## What is being asked:
The lines from the start of the data through the line with "Reico Erfahrungen (1037, 194)" are to be returned verbatim; all later lines are to be omitted.

Content starts

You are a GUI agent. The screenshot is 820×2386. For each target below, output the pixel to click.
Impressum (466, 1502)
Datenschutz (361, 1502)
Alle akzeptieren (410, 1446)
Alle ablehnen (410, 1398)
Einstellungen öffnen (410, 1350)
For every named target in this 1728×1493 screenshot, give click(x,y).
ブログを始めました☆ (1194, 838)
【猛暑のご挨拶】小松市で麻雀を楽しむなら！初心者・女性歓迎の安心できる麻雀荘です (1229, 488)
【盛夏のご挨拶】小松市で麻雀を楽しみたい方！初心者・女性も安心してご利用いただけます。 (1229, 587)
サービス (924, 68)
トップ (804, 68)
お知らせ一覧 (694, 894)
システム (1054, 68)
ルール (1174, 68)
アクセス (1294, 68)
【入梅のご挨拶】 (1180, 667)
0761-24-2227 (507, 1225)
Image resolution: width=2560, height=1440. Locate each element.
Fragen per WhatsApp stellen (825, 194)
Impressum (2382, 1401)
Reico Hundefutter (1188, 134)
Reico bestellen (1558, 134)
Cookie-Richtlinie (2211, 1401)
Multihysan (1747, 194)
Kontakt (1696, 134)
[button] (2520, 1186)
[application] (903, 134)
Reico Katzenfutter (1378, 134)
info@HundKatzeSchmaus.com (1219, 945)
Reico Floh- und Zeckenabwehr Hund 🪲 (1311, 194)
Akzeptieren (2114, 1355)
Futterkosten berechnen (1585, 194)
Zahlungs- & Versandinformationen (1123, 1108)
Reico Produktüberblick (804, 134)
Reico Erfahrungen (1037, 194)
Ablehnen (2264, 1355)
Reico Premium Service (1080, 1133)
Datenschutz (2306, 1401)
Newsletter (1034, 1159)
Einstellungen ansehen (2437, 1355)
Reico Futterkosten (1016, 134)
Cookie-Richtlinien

Content ends

## Answer to the problem:
You are a GUI agent. The screenshot is 820×2386. For each target below, output the pixel to click.
Impressum (466, 1502)
Datenschutz (361, 1502)
Alle akzeptieren (410, 1446)
Alle ablehnen (410, 1398)
Einstellungen öffnen (410, 1350)
For every named target in this 1728×1493 screenshot, give click(x,y).
ブログを始めました☆ (1194, 838)
【猛暑のご挨拶】小松市で麻雀を楽しむなら！初心者・女性歓迎の安心できる麻雀荘です (1229, 488)
【盛夏のご挨拶】小松市で麻雀を楽しみたい方！初心者・女性も安心してご利用いただけます。 (1229, 587)
サービス (924, 68)
トップ (804, 68)
お知らせ一覧 (694, 894)
システム (1054, 68)
ルール (1174, 68)
アクセス (1294, 68)
【入梅のご挨拶】 (1180, 667)
0761-24-2227 (507, 1225)
Image resolution: width=2560, height=1440. Locate each element.
Fragen per WhatsApp stellen (825, 194)
Impressum (2382, 1401)
Reico Hundefutter (1188, 134)
Reico bestellen (1558, 134)
Cookie-Richtlinie (2211, 1401)
Multihysan (1747, 194)
Kontakt (1696, 134)
[button] (2520, 1186)
[application] (903, 134)
Reico Katzenfutter (1378, 134)
info@HundKatzeSchmaus.com (1219, 945)
Reico Floh- und Zeckenabwehr Hund 🪲 (1311, 194)
Akzeptieren (2114, 1355)
Futterkosten berechnen (1585, 194)
Zahlungs- & Versandinformationen (1123, 1108)
Reico Produktüberblick (804, 134)
Reico Erfahrungen (1037, 194)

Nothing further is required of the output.